I read Bob Shepherd’s rather good memoir “The Circuit” earlier this year (I think), and so was amenable to reading his stab at the Andy McNab/Chris Ryan style of “ex-Special Forces guy being double-crossed by his own side” actioners . And this novel is a perfectly competent example of the genre, perhaps a bit better (it’s been a long time since I could read one of them).
It opens with your standard military fuck-up and dark-deeds in Baghdad in 2006, which leads to Matt Logan resigning from the SAS, and the military altogether. So, needing cash, he ends up… in Afghanistan, as a media minder.

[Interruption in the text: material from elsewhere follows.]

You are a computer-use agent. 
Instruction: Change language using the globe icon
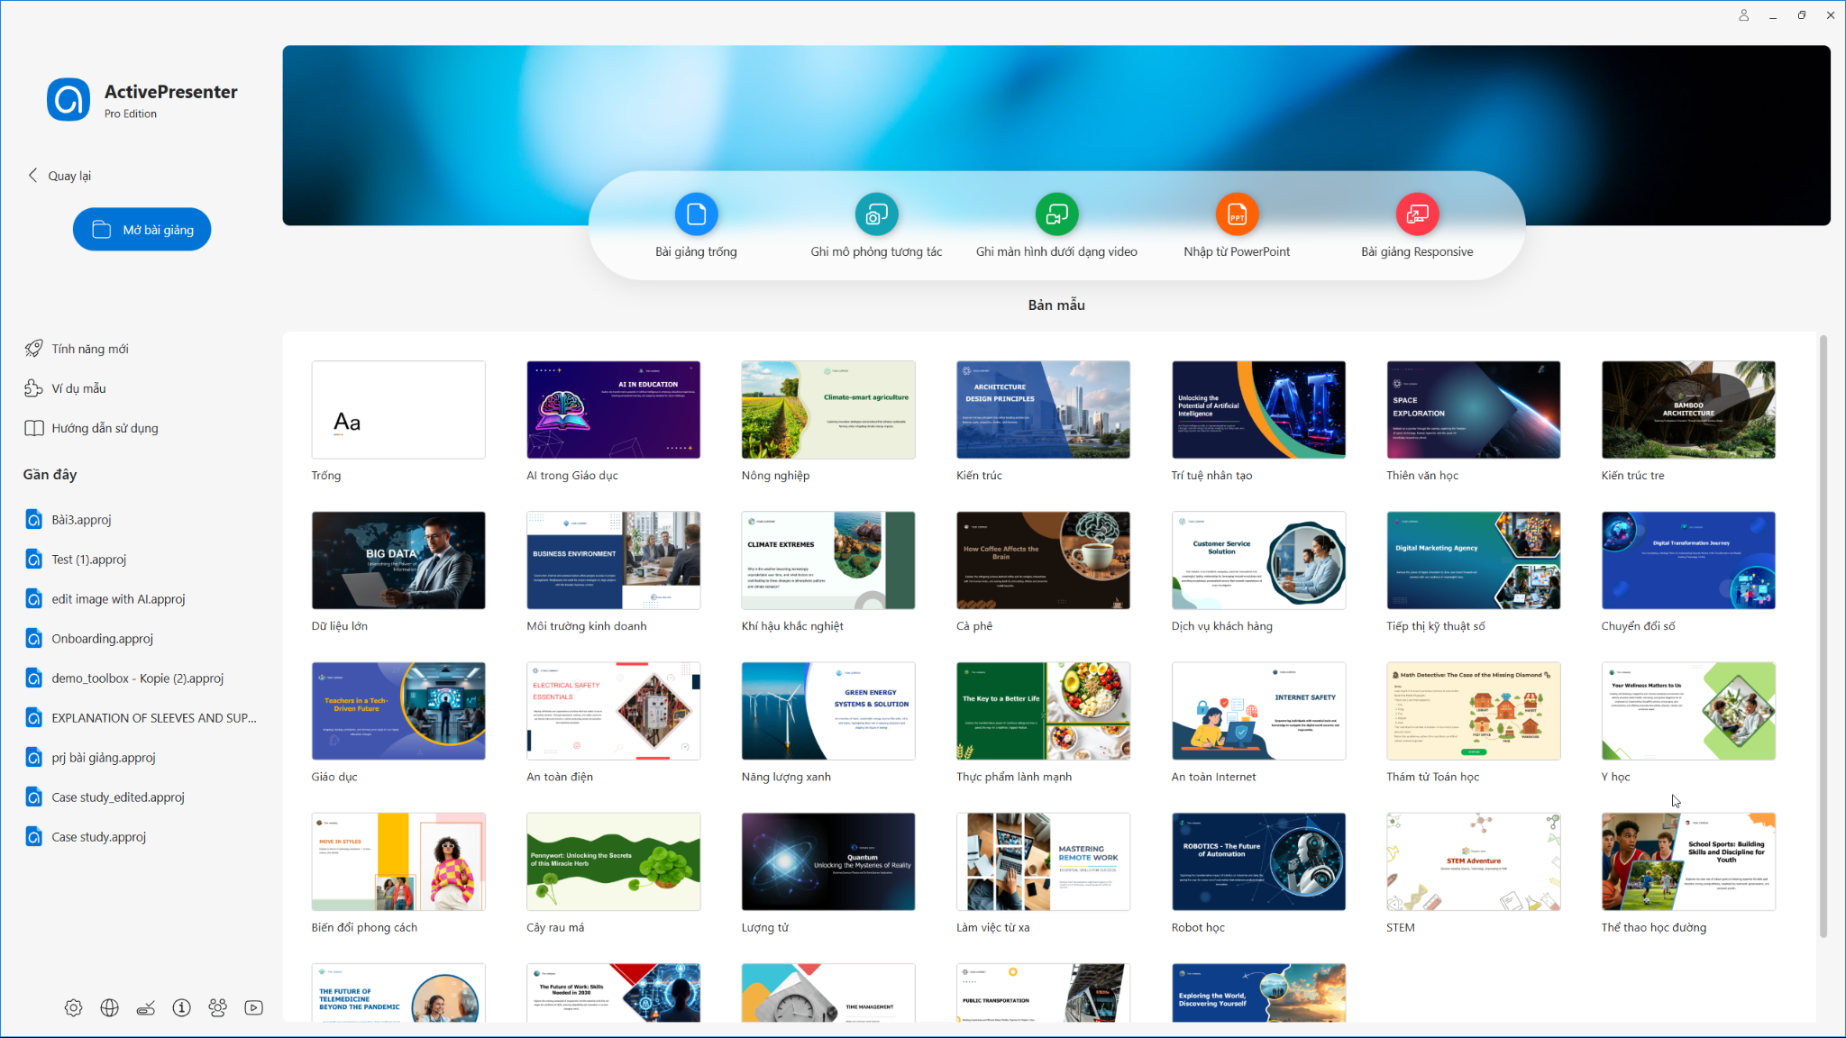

Readers of the Circuit will be unsurprised to learn that Shepherd (and Sabga) relate, with every indication of knowing what they are talking about, the mechanics and motivations in both the military and media worlds. And there are, of course, wheels within wheels, and double-dealing and untrustworthy Americans. Who knew.
Along the way, the reader learns just enough about the internal politics of Pakistan/Baluchistan to be able to nod knowingly when they encounter articles like “Dirty war poses challenge to the future legitimacy of Pakistan” (FT, 27 May 2012).
If you’re into thrillers ripped from “tomorrow’s headlines,” and descriptions of weaponry and tactics less offensively blustery and doe-eyed than those of Lee “Jack Reacher” Child, then the Shepherd/Sabga combo is well worth a look.